Одного этого факта достаточно для вывода о том, что конфликт «отцовской» и «братской» моделей властвования неправомерно рассматривать как конфликт двух разных культур. Как таковая, «отцовская» модель не отвергалась никем. Но одна из сторон (московские правители) рассматривала ее как универсальную, одинаково распространяющуюся на всех, а другая (бояре и особенно «княжата») для себя хотела исключения. Первая сторона полагала, что в государстве, как и в семье, отец может быть лишь один. Вторая же видела себя особым слоем с «отцовскими» правами по отношению к нижестоящим и «братскими» правами в отношениях с государем. Естественно, что при таких установках и соответствовавшем поведении элита не могла рассчитывать на поддержку населения.

В государстве, выстроенном по «отцовской» модели, отец и в самом деле может быть только один. Или, что то же самое, в таком государстве может быть один единственный персонификатор общего интереса. Проблема, однако, заключалась в том, что формировавшаяся самодержавная форма правления адаптировалась культурному качеству не только населения, но и элиты, что блокировало становление последней как государственно-ответственного субъекта развития. Проблема, с которой страна столкнется уже исторических границах Московской Руси.

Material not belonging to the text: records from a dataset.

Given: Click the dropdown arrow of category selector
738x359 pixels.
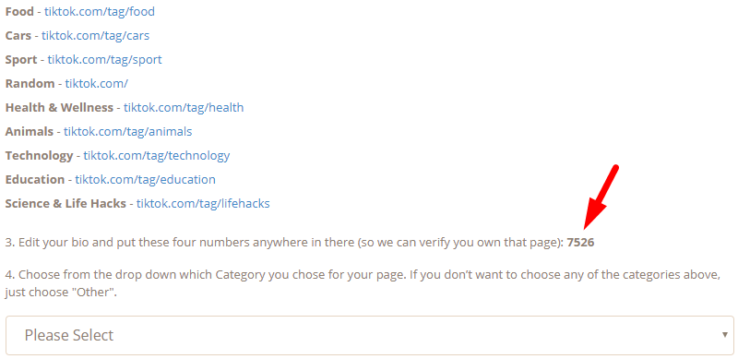Looking at the screenshot, I should (725, 334).
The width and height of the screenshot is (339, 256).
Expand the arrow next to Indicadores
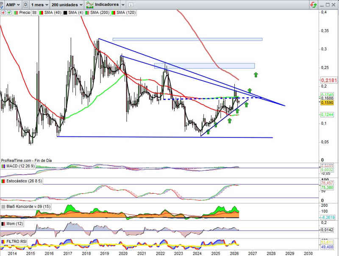click(122, 4)
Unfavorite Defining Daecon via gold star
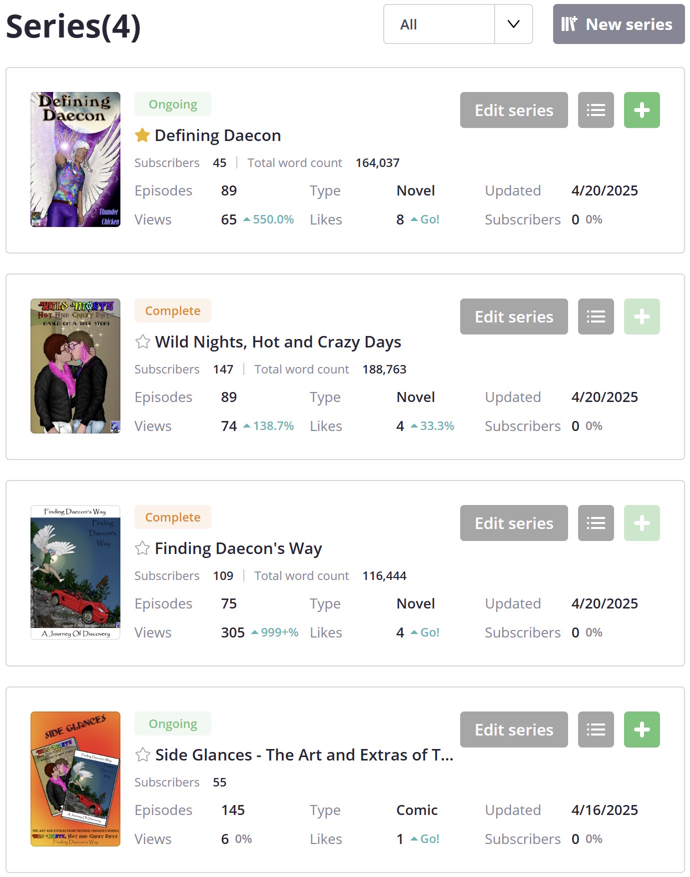Screen dimensions: 690x877 click(142, 135)
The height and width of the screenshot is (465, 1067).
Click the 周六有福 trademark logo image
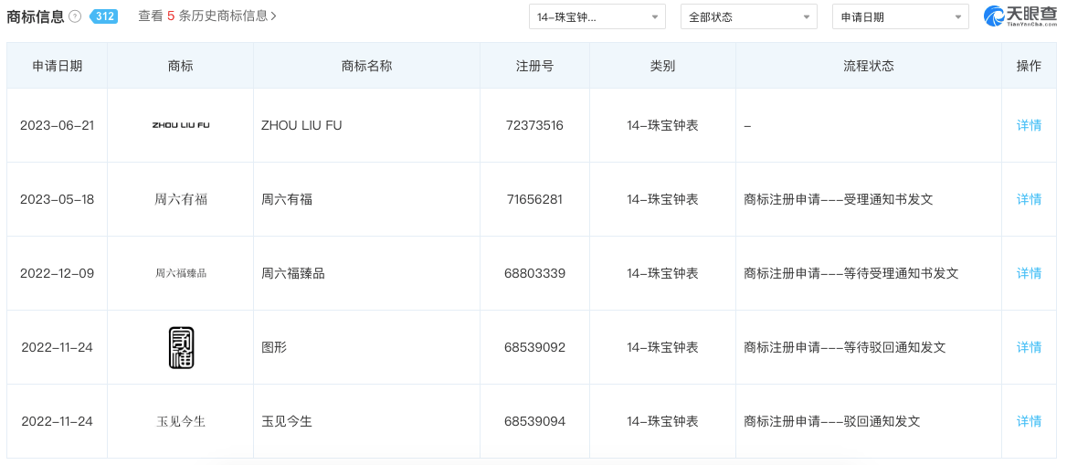(181, 199)
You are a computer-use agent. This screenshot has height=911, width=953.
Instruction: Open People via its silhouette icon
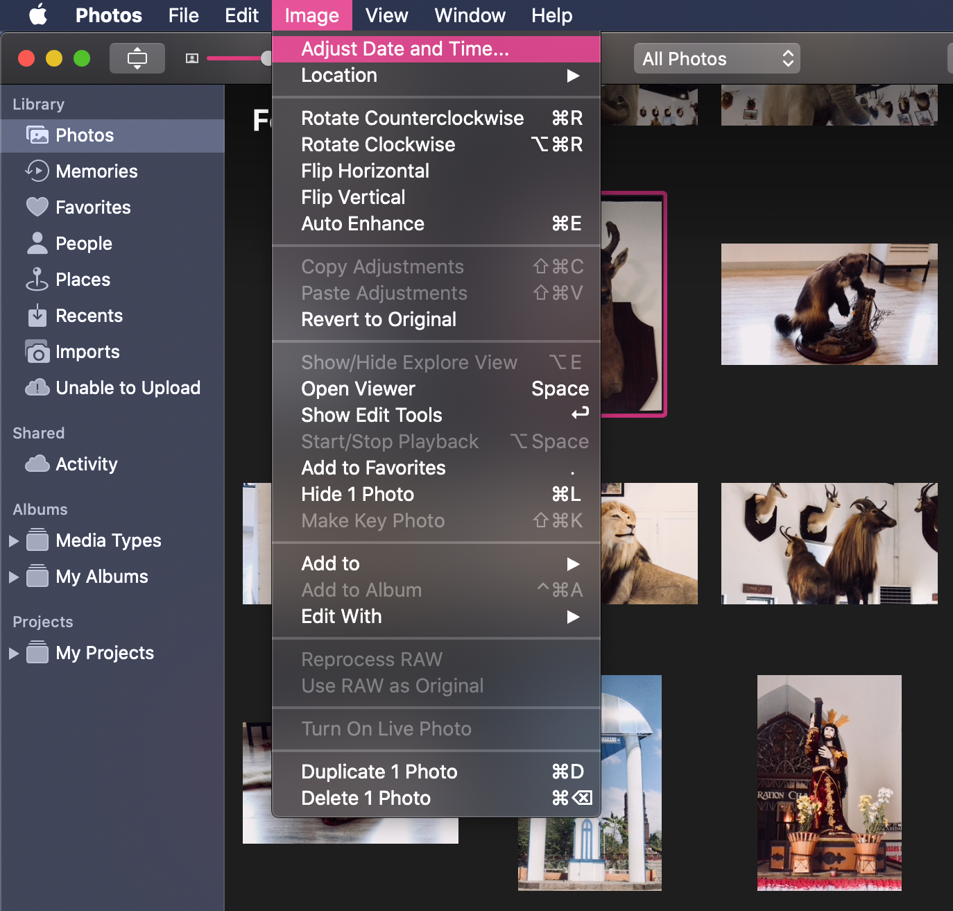coord(37,243)
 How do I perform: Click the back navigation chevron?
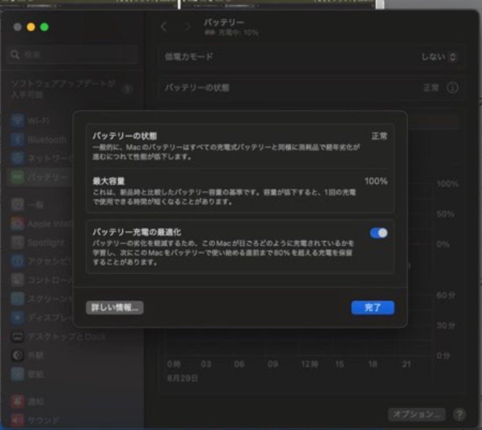163,27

Родоначальником отечественного самодержавия принято считать Ивана Грозного. Но это не очень справедливо по отношению к его деду Ивану III и отцу Василию III. Потому что именно при них начал складываться и почти сложился тот симбиоз власти и собственности, который и предопределил, в конечном счете, создание в Московской Руси государственности самодержавного типа принципиально отличной от европейской. Именно при них произошло фактическое сосредоточение в руках московских государей всей земли – кроме уделов, сохранявшихся за ближайшими, родственниками правителей, а также территорий, принадлежавших церкви, но на них и Иван Грозный всерьез не покушался. Земля распределялась среди служилых людей в обмен на службу. И это относилось не только к поместному дворянству, которое возникло и укрепилось в годы правления деда и отца Ивана Грозного, но постепенно распространялось и на боярство: сохранение за ним его наследственных земельных владений (вотчин) тоже становилось условным, ибо ставилось в зависимость от государевой службы – прежде всего военной. Иван Грозный лишь завершил движение в этом направлении, уравняв дворян и бояр в том отношении, что тем и другим законодательно предписывалось готовить и поставлять для участия в войнах количество людей, пропорциональное размерам земельных участков. Но сама обусловленность землевладения службой возникла задолго до Грозного.

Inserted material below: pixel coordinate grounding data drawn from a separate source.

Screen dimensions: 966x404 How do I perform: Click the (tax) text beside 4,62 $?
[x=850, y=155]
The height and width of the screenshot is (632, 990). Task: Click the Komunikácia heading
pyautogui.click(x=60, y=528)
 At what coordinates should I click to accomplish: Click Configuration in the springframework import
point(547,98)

Между тем в Европе такая обусловленность уже тогда становилась достоянием истории. Кроме того, государство и раньше не обладало там монополией на земельную собственность: в европейском феодализме вассалы обязаны были службой по договору наделявшим их землей сюзеренам, т.е. частным лицам, а не государству, между тем как на Руси подобная практика не укоренилась вообще. На этой основе утверждалось в Европе и право частной земельной собственности, постепенно превращавшееся из условного в безусловное. Возникновение европейских абсолютных монархий, происходившее примерно в те же времена, когда на Руси утверждалось самодержавие, сопровождалось концентрацией политической власти в руках монархов и их противоборством с крупными феодалами – порой не менее кровавым, чем в опричной Московии. Но само право собственности в Европе оставалось незыблемым и в зависимость от государственной службы не ставилось.

Московская Русь развивалась иначе. При обусловленности землевладения службой частные интересы изначально выступали здесь как проекции интереса общего, персонифицированного в лице московского государя, который превращался одновременно в верховного собственника. Никакой альтернативы такому сочетанию интересов «отцовская» культурная матрица в себе не содержала. Поэтому ни старомосковские бояре, ни «княжата» воспрепятствовать утверждению самодержавия были не в состоянии. И система местничества, и Боярская дума, состав которой формировался государем с учетом местнической иерархии, не столько противостояли этой тенденции, сколько вписывали ее в традиционный политический контекст. Подобно тому, как собрание монгольской знати (курилтай), с которым хан мог держать совет, не ограничивало единоличную власть монгольского правителя, не выступала таким ограничителем по отношению к правителям московским и Дума. Она могла удерживать их от произвола по отношению к старой элите. Но Иван Грозный наглядно и убедительно продемонстрировал, что сдерживающая сила традиции в Московии была невелика. Что касается нового и быстро увеличивавшегося слоя поместных дворян, то они могли лишь ходатайствовать о том, чтобы система служилого условного землевладения была доведена до логического завершения. Земля, которой власть расплачивалась с дворянами за службу, без работников ничего не стоила. В отсутствие механизмов прикрепления к земле система давала сбои. Ее достраивание требовало закрепощения крестьян, что и происходило постепенно на всем протяжении московского периода и было завершено к середине XVII века.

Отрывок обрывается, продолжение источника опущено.